Wearable "Smart T-shirt" Tracks Your Breathing — Using Flexible, Spiral Antennas
Clever wearable relies on how the signal strength differs as antennas sewn into the fabric deform.
A team of researchers from the Research Centre for Advanced Materials (CERMA), at Quebec's Université Laval, has unveiled a smart T-shirt designed to monitor the wearer's breathing — alerting to potential problems by tracking the deformations of small antennas.
"A new wearable smart T-shirt design for breathing rate monitoring using Received Signal Strength Indicator (RSSI) is proposed," the researchers explain in the abstract to their paper — relying on the differing performance of antennas as they move with the wearer's body to track breathing profiles, in an unusual twist on the wearable sensor approach.
As the wearer breathes, the shirt moves with them — and the spiral antennas, arranged around the chest, open and close.
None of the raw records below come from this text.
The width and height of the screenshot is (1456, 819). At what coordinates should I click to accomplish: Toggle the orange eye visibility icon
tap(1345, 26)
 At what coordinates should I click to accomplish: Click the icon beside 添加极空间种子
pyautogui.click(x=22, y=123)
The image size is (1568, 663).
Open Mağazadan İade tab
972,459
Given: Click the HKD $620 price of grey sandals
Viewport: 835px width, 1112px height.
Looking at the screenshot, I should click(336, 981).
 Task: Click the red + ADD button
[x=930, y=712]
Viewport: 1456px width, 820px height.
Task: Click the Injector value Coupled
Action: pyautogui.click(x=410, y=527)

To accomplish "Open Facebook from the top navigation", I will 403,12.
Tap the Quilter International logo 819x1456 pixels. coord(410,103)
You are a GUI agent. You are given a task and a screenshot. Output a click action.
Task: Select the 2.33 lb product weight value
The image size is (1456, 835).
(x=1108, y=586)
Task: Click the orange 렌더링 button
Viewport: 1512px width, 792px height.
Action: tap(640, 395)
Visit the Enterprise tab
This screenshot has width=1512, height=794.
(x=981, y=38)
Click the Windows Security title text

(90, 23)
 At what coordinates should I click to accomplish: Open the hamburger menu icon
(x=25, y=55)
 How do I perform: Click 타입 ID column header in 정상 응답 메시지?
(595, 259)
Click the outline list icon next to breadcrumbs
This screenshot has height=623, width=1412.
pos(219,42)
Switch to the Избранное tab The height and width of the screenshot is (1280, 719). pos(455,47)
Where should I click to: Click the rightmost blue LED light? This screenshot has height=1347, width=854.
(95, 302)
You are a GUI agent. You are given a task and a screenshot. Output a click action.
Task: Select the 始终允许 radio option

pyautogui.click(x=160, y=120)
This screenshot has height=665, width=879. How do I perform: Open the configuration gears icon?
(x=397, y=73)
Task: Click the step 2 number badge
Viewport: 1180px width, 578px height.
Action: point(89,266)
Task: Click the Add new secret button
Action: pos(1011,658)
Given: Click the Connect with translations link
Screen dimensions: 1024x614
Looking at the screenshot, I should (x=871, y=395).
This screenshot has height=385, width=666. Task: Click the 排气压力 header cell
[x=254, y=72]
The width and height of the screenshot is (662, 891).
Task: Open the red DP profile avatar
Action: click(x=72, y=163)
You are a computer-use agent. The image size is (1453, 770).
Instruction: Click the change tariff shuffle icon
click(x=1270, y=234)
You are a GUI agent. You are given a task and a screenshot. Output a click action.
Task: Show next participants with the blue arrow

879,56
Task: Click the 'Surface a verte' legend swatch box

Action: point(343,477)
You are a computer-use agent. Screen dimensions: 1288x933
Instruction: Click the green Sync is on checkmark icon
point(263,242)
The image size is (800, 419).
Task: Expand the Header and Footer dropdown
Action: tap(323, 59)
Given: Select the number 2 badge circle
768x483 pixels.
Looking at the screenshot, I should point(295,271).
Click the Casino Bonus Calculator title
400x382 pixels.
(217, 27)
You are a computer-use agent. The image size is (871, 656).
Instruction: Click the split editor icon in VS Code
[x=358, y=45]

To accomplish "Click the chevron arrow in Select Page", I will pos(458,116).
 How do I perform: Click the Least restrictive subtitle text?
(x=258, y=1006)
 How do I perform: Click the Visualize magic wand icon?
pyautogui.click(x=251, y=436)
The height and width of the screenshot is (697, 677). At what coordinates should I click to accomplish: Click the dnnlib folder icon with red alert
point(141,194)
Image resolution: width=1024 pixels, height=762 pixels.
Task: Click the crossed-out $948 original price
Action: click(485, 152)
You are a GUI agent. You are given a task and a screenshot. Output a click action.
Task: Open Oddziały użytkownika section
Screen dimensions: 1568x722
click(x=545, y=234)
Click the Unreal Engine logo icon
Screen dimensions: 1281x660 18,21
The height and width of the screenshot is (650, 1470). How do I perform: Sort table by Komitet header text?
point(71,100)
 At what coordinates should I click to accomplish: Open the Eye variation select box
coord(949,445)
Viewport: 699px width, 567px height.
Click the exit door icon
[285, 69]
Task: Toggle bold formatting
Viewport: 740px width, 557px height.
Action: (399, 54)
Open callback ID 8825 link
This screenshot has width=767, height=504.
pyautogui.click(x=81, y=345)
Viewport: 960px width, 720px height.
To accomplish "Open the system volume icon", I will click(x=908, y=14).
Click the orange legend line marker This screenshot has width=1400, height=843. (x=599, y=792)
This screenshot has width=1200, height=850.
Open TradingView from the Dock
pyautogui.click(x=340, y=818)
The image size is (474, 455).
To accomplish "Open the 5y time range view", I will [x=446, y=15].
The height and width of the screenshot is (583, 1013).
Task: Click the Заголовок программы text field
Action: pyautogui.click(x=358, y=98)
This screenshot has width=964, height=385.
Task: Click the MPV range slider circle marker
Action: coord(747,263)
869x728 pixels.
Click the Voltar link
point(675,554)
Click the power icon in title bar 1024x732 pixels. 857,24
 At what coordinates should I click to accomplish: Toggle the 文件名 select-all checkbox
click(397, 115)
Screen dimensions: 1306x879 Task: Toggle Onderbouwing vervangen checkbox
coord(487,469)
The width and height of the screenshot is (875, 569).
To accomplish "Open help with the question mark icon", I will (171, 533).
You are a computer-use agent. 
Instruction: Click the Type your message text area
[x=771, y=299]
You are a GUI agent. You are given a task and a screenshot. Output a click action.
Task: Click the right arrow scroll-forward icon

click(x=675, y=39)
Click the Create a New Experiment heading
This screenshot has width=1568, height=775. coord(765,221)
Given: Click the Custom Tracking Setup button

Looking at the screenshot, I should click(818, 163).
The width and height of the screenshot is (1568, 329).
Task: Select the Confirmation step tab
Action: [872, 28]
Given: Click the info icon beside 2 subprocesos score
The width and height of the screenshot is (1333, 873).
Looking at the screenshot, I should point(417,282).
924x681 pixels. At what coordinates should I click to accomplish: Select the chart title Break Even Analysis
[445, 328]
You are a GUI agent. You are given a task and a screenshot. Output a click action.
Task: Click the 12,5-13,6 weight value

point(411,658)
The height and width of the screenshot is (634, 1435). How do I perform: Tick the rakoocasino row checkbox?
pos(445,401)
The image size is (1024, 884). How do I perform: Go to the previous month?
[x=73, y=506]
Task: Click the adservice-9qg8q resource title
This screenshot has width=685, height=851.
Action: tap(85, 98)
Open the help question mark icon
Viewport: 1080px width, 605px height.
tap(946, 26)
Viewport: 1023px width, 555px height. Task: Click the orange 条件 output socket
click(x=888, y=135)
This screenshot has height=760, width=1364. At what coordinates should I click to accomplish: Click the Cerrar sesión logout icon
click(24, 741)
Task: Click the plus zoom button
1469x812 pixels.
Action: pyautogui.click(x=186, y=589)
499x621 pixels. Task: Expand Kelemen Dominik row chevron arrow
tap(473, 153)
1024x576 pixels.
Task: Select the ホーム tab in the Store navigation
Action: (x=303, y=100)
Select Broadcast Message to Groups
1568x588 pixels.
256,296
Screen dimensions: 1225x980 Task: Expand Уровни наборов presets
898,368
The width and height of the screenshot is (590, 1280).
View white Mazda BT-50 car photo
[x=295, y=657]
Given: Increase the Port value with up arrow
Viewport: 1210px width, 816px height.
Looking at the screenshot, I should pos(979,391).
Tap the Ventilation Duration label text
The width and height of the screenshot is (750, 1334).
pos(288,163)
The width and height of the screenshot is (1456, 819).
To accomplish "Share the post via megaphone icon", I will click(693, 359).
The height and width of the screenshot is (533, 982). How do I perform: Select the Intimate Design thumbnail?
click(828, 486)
As they do, the signal strength alters — and that data can be analyzed to create a breathing profile, while changes from the baseline profile can be used to alert to possible breathing issues from choking to hyperventilation.
Each shirt has six sensors, arranged so that they can pick up the individual breathing patterns of a wearer whether they breathe from their chest or their stomach — automatically tuning to find the right mix of sensors to use.
"We believe that such technology will be very useful in hospitals, to reduce opioid overdose deaths, and prevent active people from [overexertion]," Amine Miled, associate professor, claimed in an interview on the work with IEEE Spectrum. "We are also able to detect a significant change in breathing amplitude, [as well as] inspiration and expiration [and sleep apnea.]"
The paper has been published as early-access in the journal IEEE Sensors under closed access terms; more information is available in IEEE Spectrum.